С Алоевым они до поры до времени действовали в разных сферах, хотя имели между собой немало общего: оба запятнаны по уши в криминале, оба — обладатели внешне безупречной репутации. Ахметов был наслышан об Алоеве; побаивался его как представителя чеченской мафии, но и симпатию некоторую питал: все же мусульманин… Алоев, впрочем, взлетел так высоко, что Ахметову об этаких горных вершинах подумать страшно было бы. Получив от него предложение о сотрудничестве, нимало не колебался. Тогда еще «Фармакология-1» и в проекте не стояла. Но когда возникла она на горизонте, пригодились старые связи Ахметова с наркодилерами. Что анаболики, что наркотики — отрава схожая. И способы ее распространения, если отбросить внешнюю шелуху, идентичны. Заинтересовать, привлечь, убедить простофилю, что ему не обойтись без этого снадобья. Некоторое время снабжать по низким ценам, почти бесплатно. Когда подсядет как следует — вот тут-то уже все просто и можно не беспокоиться о получении максимальной прибыли. Доить простофилю, и все тут. Пока его денежного вымени хватит, до тех пор и доить. Правда, у Алоева как будто бы какие-то свои соображения из загашника выпирают, но в это Ахметов никогда не вмешивался и не собирается. Это — политика, это не его область.

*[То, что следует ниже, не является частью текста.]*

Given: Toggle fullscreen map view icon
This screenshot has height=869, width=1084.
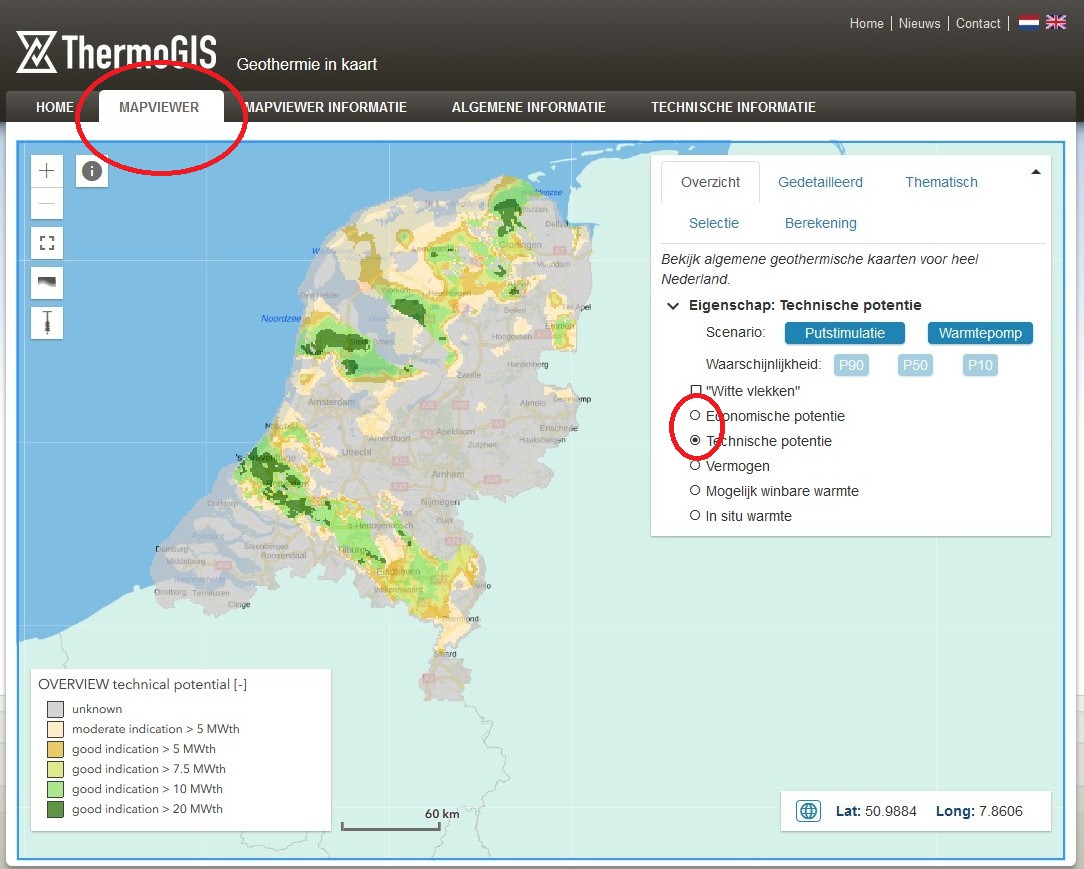Looking at the screenshot, I should 47,243.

Что касается моральной стороны дела, о ней никогда не вспоминалось. Все эти вещества употребляют глупые люди, Ахметов же никогда не считал себя дураком. Он не искал ни спортивной славы, ни запретных удовольствий. Удовольствия у него были простые, как у его предков: женщины, жирная обильная еда, пресмыкания тех, над кем он властен… Вот еще неплохо было бы съездить за границу. В ту же, к примеру, Англию. Посмотреть, какие в этой цивилизованной стране изобретены жизненные удобства, и привнести их в свой быт.
Губы Ахметова растянулись, глаза сузились в совершеннейшие щелочки. Он не желал смотреть на тюремный быт, который — возможно, на десятилетия — подменит для него английскую сказку, так и оставшуюся сказкой. Английский завтрак съеден, и невозможно ощутить его вкус дважды: любая еда закономерно перерабатывается кишками в дерьмо. Жрать дерьмо среди облепленных дохлыми мухами стен — неужели такова отныне его участь?
Заталкивая внутрь своего существа зарождающийся в нем утробный протестующий вопль, Ахметов дал себе слово ни в чем не признаваться. Пусть делают что хотят, он к подвалу под нотариальной конторой отношения не имеет. Так и занесите в протокол!